┏━━

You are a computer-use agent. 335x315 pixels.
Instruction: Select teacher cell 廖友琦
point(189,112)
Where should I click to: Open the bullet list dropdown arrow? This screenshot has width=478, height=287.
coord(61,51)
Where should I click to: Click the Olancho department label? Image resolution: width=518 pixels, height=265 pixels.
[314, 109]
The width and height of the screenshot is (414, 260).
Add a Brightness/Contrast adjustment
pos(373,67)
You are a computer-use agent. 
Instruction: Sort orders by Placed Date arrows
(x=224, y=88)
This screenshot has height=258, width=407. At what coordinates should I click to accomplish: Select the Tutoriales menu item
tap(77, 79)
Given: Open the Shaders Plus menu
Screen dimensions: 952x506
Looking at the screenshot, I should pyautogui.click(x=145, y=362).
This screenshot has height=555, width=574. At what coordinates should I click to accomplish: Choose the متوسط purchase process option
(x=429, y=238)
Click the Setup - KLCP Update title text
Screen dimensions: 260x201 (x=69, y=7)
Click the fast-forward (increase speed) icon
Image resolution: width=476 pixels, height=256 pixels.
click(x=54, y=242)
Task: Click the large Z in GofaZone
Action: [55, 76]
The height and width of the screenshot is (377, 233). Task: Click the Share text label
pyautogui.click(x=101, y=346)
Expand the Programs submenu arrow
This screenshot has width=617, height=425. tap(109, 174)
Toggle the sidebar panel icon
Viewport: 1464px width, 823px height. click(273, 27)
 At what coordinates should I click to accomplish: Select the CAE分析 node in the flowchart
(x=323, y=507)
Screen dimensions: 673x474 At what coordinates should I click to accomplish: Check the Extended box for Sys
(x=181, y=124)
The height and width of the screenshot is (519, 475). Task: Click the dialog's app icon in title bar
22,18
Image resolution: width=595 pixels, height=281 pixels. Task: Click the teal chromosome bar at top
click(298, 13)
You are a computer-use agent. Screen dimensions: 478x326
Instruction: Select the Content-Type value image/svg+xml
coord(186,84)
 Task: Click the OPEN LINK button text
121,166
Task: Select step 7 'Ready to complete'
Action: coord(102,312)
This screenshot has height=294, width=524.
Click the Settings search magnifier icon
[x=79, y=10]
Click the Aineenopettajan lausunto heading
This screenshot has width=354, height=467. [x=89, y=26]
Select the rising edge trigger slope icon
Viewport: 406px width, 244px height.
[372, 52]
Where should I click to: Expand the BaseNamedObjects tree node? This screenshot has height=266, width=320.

┗━━

▸ WHAT TO WORK ON
In the data, how many lines include the string "agent"? Reply with only that number.

▸ TASK ANSWER
3